(Entries on where the items appear)
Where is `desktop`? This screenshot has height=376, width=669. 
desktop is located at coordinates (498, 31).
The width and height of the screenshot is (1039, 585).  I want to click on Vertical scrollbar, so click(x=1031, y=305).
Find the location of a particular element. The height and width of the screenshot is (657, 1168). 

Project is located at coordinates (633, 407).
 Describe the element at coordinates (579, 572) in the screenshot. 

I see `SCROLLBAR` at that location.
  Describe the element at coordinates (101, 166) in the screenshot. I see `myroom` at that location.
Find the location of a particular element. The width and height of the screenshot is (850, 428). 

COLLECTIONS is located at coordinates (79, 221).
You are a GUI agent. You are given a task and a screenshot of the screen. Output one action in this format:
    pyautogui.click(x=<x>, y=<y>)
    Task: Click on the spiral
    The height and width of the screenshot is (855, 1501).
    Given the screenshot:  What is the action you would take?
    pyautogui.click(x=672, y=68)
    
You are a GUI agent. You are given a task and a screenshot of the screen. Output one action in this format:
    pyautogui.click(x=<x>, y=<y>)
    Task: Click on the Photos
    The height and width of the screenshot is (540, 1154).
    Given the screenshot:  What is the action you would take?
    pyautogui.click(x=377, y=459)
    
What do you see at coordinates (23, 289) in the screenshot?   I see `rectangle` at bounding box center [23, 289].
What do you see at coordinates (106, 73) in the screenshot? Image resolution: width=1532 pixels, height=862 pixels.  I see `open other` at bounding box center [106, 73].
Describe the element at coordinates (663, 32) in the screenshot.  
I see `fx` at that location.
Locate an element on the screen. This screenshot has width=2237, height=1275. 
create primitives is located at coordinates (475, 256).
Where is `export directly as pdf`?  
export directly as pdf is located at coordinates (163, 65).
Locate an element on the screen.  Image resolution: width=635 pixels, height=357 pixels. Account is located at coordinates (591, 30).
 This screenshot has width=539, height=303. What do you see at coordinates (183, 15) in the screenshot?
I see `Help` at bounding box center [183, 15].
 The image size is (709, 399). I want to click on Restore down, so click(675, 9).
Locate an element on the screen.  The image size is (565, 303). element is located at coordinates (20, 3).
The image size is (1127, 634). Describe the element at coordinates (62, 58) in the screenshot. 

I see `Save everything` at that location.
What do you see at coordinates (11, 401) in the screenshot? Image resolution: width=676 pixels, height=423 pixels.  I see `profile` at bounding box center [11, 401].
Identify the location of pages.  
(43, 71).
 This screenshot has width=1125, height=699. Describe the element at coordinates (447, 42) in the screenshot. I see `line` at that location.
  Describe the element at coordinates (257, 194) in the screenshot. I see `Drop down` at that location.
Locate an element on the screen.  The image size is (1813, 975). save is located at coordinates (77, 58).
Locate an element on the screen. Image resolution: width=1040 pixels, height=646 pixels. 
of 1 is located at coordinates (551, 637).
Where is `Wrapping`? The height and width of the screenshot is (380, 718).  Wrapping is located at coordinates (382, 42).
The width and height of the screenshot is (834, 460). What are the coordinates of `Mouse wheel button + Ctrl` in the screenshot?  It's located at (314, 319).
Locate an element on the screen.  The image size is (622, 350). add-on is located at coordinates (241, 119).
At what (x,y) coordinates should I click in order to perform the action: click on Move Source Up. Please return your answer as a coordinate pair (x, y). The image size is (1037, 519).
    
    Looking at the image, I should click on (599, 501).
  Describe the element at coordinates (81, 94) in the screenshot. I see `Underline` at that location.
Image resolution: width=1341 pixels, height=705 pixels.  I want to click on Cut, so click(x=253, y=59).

▶ SHORT PROBLEM
Copy out, without any changes, the stretch of items from the start through the line that contains "The width and height of the screenshot is (1039, 585).".

▶ WORKED ANSWER
Where is `desktop`? This screenshot has height=376, width=669. 
desktop is located at coordinates (498, 31).
The width and height of the screenshot is (1039, 585).  I want to click on Vertical scrollbar, so click(x=1031, y=305).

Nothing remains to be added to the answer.